The missing piece in the AI application Stack - RAG Index Sharing
I was never in love with the previous AI application stack. Models were highly specific and often focused on classification use cases: banks trained models with massive amounts of transaction data to improve fraud detection. One large valuable use case, one trained model. Models required large amounts of data to get started, and there was a lot of upfront costs to testing and learning.
Everything changed with LLMs. Models went from highly specific to highly generalisable, and developers built a series of frameworks that enabled the creation of impressive applications.
No more massive data science teams, no more big training bills, no more complex data labelling.
Langchain and LlamaIndex have quickly built application frameworks that enable developers to build solutions. And people built solutions. We saw an explosion of applications attempting to automate and improve all types of functions from back office jobs at enterprise companies to consumer applications that helped people plan holidays.
As applications attempted to achieve more complex goals, it required additional context, and that context was supplied via a process called Retrieval Augmented Generation (RAG). The way it worked was simple: when the LLM needed specific information, do a search over some data and then return that data that is relevant to the LLM query and get it to analyse it before making its next decision.
RAG became an easy way to inject additional information into an LLM, no training required. When people wanted to add company specific information, the AI engineering community found it was even better than fine tuning. It was no wonder that it caused an explosion in all of the constituent pieces of the RAG pipeline, from embeddings models, to vector data stores.
How Redactive solves for different elements of the RAG stack.
It's not perfect though: RAG isn't cheap. You need to take data, cut it into pieces (chunking), convert the data into embeddings, store the embeddings in an index and then run queries against that index. Once people had created RAG systems that worked, they wanted to share them in order to get more value out of the work they had done. Accordingly, LlamaIndex has attempted to increase the utility of RAG indexes by making them sharable across “index-networks”.
Index networks are “a library extension makes it possible to build a network of RAGs built on top of external data sources and supplied by external actors”. Essentially this is an interesting method of taking expensive data indexes and reducing their ‘per query cost’ by making them more available in more contexts. Instead of chunking and embedding Wikipedia and storing it in an index, just point to the Wikipedia index that someone already created. This takes application based indexes and makes Shareable Indexes.

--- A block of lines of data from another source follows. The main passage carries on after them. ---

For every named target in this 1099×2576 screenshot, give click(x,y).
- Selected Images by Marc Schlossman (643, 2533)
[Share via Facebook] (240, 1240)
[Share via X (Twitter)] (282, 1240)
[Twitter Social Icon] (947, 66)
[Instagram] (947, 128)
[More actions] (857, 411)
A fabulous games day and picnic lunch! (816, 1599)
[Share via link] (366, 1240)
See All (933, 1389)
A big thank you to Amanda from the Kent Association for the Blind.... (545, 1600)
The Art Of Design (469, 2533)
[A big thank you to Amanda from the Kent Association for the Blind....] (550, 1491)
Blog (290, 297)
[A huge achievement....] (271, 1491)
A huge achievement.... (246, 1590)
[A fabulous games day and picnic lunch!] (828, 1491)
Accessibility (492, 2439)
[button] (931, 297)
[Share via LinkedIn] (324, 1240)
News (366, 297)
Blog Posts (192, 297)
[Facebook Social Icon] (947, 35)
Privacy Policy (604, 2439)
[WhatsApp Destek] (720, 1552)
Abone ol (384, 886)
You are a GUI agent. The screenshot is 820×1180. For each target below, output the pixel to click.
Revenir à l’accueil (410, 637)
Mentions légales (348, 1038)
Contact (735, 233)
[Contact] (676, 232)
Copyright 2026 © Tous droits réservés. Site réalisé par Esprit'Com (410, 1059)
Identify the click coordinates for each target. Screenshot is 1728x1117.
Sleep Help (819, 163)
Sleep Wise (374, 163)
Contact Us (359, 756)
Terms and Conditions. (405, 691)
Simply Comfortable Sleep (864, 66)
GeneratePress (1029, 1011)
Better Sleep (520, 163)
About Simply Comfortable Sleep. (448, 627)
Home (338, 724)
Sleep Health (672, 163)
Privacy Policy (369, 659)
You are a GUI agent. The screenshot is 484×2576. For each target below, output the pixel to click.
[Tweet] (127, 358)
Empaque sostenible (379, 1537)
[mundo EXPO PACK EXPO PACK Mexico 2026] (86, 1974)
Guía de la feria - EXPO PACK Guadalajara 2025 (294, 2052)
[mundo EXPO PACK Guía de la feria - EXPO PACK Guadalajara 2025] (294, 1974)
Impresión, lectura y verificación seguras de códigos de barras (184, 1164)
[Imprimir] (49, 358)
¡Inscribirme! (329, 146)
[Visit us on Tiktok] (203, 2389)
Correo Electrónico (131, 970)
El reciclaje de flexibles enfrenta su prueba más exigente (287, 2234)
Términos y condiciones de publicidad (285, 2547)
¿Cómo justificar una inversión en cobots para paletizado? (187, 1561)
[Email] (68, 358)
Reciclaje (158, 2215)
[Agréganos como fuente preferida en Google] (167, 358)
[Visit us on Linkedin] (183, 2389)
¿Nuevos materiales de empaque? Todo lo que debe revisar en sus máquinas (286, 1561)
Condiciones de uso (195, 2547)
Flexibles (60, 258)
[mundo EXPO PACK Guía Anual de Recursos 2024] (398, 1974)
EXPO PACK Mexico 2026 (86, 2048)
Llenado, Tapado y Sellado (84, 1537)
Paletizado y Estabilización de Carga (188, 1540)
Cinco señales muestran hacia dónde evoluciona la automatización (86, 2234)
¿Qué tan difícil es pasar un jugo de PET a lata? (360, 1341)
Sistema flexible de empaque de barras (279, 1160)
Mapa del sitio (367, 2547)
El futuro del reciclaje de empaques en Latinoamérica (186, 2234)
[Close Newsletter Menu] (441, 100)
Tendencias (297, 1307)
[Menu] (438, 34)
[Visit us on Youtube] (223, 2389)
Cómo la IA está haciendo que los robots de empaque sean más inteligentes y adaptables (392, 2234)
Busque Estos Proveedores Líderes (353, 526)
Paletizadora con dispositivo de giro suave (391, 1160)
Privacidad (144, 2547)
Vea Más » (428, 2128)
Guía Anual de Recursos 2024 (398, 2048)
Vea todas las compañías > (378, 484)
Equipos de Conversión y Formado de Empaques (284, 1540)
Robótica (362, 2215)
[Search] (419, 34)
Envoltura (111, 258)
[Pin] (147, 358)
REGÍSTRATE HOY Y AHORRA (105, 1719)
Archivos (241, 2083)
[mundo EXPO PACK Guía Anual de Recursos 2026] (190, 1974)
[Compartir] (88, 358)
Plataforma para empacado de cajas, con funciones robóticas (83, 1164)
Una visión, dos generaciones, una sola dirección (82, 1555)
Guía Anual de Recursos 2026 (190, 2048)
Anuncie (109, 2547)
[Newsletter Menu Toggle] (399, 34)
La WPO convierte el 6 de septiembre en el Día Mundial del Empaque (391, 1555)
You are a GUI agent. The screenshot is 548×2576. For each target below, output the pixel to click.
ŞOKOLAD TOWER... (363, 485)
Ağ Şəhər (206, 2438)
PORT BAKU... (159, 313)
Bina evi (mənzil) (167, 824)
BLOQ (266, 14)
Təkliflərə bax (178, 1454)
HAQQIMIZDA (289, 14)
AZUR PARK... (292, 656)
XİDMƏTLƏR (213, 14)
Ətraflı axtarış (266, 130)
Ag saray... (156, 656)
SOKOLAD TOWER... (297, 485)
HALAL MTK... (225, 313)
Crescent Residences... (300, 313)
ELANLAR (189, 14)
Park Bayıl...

It becomes even more valuable when data is siloed on a per user basis. Say for example you want to use a number of applications that require context about your Facebook and Twitter accounts. You can store one copy of your social index and point numerous applications to it. Now they know who you are and you control the data.
There is a bit missing here though.
The vast majority of valuable software applications exist in the B2B space. Enterprises are investing heavily into AI and are have a big need for getting their organisational context into their AI applications. Similarly, organisations can’t index information for every AI application they are looking to use. We need to be able to create an organisational index that can be pointed at a variety applications.
Organisational indexes are far more complex than user indexes or data source indexes. They have a wide variety of information with a variety of permissions. Some users can see some documents and some users can’t. To solve for companies, we need to build Permission Aware Indexes.
How permissions and time sensitivity overlap to create different use cases
Some people have tried to solve this problem previously, Glean for example, believe that powering RAG is their future. However, with a traditional enterprise sales motion, they are hampered from supporting the vast majority of new applications.
The product positioning of Glean, and enterprise search players alike, mean that developers are blocked from utilising the product to solve RAG problems. These types of products cannot be used as components to developers applications because to function it requires the end user to be an enterprise search customer. Permission Aware Indexes that aren’t easily created, shared and accessed reduce their value to developers.
There needs to be an easy way to build a Permission Aware Sharable Index and connect it to applications. There needs to be a source of truth where applications can go to find these indexes.
Enter: Redactive.
Redactive looks to build these Permission Aware Sharable Indexes, whenever it's needed. No enterprise sale required. If you are building an application and you need to connect to customers' data, Redactive will either point you in the direction of the Permission Aware Sharable Indexes or start indexing the customer information for you.
By embracing the potential of indexes that are both permission-aware and shareable, we're opening up new possibilities for developers. This approach allows for a seamless integration of companies with the latest in AI technology, from agents and chatbots to sophisticated automation and AI applications. Our commitment is to facilitate secure and efficient connections between B2B SaaS tools and AI applications, ensuring every interaction is empowered with permissioned data. At Redactive we're enthusiastic about the future of AI application development and the role permissioned data plays in this landscape.